About  Publications  Team  Contact

D3M Project

The Data-Driven Discovery of Models (D3M) program aims to develop automated model discovery systems that enable users with subject matter expertise but no data science background to create empirical models of real, complex processes. At the NYU VIDA Center we address two important challenges in automating machine learning: i) pipeline synthesis and model understanding, and ii) dataset search and discovery.

AutoML and Model Explanability


Alpha-AutoML is an extensible open-source AutoML system. It leverages the reinforcement learning and neural network components of AlphaD3M, but it relies on standard, open-source infrastructure to specify and run pipelines. It is compatible with state-of-the-art ML techniques: by using the Sklearn pipeline infrastructure, Alpha-AutoML is fully compatible with other standard libraries like XGBoost, Hugging Face, Keras, PyTorch. In addition, primitives can be added on the fly through the standard Sklearn’s fit/predict API, making it possible for Alpha-AutoML to leverage new developments in ML and keep up with the fast pace in the area.

Repository: github.com/VIDA-NYU/alpha-automl


AlphaD3M is an AutoML system for multiple ML tasks that automatically searches for models and derives end-to-end pipelines that read, pre-process the data, and train the model.
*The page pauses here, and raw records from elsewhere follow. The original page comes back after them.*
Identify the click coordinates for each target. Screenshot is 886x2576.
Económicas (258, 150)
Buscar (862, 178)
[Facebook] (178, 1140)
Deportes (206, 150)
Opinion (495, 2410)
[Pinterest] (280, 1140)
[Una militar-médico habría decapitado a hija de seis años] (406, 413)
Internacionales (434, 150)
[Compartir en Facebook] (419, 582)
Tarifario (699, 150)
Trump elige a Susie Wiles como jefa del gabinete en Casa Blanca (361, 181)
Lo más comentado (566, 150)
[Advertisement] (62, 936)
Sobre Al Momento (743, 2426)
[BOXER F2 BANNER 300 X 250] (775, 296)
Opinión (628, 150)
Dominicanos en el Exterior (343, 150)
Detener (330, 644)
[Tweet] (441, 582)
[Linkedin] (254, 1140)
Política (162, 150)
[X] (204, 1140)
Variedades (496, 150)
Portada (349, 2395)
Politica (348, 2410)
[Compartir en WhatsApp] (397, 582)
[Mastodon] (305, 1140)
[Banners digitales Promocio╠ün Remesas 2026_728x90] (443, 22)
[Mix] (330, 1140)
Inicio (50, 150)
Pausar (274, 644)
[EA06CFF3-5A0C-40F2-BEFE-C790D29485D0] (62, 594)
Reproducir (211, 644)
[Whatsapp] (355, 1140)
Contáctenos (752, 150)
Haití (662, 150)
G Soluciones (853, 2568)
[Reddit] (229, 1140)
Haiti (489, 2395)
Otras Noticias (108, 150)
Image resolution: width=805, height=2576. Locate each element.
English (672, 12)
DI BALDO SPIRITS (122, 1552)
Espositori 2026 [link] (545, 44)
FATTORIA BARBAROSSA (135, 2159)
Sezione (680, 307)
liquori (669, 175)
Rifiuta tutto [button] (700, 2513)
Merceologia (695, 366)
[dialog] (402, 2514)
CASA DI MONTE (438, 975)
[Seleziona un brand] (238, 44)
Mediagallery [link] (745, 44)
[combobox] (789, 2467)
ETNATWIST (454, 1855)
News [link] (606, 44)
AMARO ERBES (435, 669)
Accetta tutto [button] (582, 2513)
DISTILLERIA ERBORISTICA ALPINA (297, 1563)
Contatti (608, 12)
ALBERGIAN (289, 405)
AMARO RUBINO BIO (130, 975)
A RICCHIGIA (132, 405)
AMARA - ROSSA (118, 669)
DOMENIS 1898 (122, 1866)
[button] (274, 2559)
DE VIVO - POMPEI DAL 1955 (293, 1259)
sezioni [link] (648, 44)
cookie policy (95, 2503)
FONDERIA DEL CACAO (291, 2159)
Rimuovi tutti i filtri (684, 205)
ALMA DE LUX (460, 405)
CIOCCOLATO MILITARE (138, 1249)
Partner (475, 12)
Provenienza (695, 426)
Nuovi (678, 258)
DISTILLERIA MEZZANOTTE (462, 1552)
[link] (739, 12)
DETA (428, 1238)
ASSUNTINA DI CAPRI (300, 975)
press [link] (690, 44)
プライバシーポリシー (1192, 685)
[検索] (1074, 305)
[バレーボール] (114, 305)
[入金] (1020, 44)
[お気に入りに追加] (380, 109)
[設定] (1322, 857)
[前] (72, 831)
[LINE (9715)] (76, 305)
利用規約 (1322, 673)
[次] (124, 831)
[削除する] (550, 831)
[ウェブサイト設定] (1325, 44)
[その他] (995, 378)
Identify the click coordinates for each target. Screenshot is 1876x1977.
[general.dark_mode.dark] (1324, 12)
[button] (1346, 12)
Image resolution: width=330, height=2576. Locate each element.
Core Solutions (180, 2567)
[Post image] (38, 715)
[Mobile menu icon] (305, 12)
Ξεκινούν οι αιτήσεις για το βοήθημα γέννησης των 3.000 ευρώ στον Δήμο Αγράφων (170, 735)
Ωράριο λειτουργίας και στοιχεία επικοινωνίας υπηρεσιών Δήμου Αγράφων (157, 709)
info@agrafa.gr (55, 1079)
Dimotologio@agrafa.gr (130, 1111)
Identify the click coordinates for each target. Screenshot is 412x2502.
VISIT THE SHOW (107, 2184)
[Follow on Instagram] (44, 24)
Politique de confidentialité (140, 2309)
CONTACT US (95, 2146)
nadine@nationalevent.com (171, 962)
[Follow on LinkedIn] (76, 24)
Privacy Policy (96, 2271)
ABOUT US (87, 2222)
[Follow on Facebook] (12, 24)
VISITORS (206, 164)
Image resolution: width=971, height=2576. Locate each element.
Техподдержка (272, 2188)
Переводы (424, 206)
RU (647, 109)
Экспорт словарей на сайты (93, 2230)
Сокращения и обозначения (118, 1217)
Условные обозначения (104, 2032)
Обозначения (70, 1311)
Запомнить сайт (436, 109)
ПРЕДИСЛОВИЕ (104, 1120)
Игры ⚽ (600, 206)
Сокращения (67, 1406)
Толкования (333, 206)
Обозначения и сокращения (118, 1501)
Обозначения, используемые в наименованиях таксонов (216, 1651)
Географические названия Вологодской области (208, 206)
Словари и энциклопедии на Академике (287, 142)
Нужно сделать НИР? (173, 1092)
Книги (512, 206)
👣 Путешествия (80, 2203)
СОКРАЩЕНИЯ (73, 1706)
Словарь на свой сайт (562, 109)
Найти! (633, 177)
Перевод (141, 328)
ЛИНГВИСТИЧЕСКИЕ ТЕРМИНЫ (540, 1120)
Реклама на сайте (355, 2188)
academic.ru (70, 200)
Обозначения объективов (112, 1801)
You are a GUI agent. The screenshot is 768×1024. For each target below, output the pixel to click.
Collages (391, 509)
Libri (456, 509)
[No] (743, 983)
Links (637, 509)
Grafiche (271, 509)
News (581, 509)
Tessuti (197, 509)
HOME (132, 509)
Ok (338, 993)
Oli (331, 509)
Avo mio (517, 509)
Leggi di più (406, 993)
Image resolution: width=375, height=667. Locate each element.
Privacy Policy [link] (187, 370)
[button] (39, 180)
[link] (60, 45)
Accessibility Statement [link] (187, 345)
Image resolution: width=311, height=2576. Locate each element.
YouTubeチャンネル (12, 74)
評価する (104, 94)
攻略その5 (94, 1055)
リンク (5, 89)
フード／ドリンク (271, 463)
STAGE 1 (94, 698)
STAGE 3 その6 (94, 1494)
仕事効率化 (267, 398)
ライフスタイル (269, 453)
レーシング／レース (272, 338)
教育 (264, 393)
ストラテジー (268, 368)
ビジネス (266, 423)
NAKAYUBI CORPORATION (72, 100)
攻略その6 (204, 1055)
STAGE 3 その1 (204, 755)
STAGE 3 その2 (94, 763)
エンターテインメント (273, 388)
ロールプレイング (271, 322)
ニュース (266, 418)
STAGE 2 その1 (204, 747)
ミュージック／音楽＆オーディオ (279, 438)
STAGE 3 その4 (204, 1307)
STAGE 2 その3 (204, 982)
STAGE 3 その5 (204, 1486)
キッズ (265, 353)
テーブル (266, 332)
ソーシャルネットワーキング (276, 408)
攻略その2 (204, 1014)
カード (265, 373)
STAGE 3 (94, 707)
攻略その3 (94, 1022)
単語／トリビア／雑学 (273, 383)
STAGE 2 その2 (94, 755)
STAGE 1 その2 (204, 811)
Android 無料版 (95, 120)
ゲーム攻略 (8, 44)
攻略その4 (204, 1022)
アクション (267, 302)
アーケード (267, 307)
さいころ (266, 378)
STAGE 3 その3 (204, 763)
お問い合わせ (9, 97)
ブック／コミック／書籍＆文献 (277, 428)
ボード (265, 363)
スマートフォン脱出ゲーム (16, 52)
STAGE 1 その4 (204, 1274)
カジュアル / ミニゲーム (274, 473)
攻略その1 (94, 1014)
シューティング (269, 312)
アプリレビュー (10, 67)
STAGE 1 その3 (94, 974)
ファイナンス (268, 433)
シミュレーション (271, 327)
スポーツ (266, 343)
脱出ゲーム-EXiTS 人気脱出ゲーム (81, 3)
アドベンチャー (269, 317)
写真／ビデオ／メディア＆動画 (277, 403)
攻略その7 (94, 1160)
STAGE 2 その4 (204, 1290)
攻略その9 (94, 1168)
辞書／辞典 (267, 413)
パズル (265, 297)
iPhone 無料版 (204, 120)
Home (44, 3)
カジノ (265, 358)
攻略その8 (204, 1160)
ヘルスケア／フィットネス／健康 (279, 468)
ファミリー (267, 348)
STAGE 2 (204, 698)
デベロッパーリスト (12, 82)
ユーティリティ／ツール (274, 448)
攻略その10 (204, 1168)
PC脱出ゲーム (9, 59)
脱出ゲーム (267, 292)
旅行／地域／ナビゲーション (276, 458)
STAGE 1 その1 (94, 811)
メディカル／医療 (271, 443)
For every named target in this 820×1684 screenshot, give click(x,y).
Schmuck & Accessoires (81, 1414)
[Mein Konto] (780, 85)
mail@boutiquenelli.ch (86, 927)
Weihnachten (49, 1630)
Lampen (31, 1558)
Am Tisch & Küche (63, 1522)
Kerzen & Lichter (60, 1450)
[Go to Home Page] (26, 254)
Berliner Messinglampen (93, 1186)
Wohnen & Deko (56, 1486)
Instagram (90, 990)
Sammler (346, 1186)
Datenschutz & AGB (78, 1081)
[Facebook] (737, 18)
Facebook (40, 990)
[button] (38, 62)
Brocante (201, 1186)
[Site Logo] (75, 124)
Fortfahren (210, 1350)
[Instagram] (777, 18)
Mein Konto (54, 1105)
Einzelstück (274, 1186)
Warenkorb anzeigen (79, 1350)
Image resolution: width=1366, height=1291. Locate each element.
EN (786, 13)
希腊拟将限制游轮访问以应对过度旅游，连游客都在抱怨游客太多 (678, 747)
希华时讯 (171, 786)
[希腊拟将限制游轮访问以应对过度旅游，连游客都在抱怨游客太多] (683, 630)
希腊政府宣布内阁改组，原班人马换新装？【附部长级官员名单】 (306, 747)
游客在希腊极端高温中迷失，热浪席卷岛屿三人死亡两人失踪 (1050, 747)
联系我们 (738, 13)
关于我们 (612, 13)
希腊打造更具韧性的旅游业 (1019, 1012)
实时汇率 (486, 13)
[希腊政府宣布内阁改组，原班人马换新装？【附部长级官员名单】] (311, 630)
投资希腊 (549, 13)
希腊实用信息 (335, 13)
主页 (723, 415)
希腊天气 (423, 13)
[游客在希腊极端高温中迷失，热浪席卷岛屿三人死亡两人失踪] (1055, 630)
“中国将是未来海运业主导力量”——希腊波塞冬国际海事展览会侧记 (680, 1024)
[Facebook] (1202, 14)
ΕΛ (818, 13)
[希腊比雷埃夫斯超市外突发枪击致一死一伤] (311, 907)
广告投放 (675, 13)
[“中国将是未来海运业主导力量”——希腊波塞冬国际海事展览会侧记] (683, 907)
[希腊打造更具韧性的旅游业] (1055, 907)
AlphaD3M leverages recent advances in deep reinforcement learning and is able to adapt to different application domains and problems through incremental learning.

Repository: gitlab.com/ViDA-NYU/d3m/alphad3m
Video demo: youtube.com/watch?v=9qJvOUOh2zM


Data scientists can interact with AlphaD3M through d3m-interface. d3m-interface is a Python library which enables data scientist to use D3M AutoML systems. It contains an implementation to integrate D3M AutoML systems with Jupyter Notebooks. It provides a familiar interface to make easier for people to adopt D3M tools.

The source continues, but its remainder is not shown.